I was seconded to USAir and spent 4 months in Baltimore, four in Pittsburg and four in Charlotte, shuttling back and forth across the Atlantic. Sometimes I would go weeks without seeing her. By the time Breakthrough, the £7 million culture change program came along and snapped me up I had virtually given up flying. Part of my Breakthrough Leadership training was intense introspection through cognitive behavioural therapy. I found a whole new world outside of flying. I became a crew manager and saw the industry in a totally different light. Alice hadn’t changed but I had. She was back flying again and although I wasn’t her line manager she expected me to listen to her moans and complaints after every trip.
I had problems of my own and not ones I could discuss with her. In quick succession I had a crew member in a US prison charged with rape, a young stewardess found dead in the shower in her hotel room, a senior crew member who failed to turn up for work was discovered three weeks later dead in his bed, a steward charging another with sexual assault and £1.3 million missing from duty free sales, embezzled by crew. My promotion to Head of Gatwick, which was considered a shoo-in, was turned down in favour of my young deputy. Godfrey had died in 2000, Ina, the following year. I was extremely stressed.
At lunchtime on 13 June 2001, I found myself on the top floor of the Waitrose multi-storey carpark, slumped over the steering wheel, sobbing uncontrollably. I sought help. I was signed off work with stress. My GP prescribed anti-depressives, BA appointed a counsellor. I went twice.

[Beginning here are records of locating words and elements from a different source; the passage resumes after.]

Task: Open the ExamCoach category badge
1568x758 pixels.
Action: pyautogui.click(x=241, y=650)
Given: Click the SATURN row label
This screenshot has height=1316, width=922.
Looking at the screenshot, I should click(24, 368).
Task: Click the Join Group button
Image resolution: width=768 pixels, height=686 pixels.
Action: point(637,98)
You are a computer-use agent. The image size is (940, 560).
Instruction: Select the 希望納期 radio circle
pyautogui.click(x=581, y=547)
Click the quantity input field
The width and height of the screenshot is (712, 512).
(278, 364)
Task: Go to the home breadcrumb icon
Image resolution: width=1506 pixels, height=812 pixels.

Each time I spent the entire hour talking not about my problems but about my marriage. It was blindingly obvious what was wrong. Leaving BA was easy, leaving Alice a bit more tricky.
I had a boozy lunch with Richard and ended up with the Persian Rug. I came home and told Alice. I moved into the spare bedroom. When the Royal Amiri Flight job was dangled I grabbed and flew out to Qatar.
The divorce proceedings dragged on for another 2 years. We had agreed on my usual grounds for divorce ‘two years separation with consent’ but at the last minute she changed it to ‘adultery with an unknown woman’.
I suppose it gave her some satisfaction.
You must write the rest of it. I look forward to the Croydon episode. I am sure you could get your autobiography published.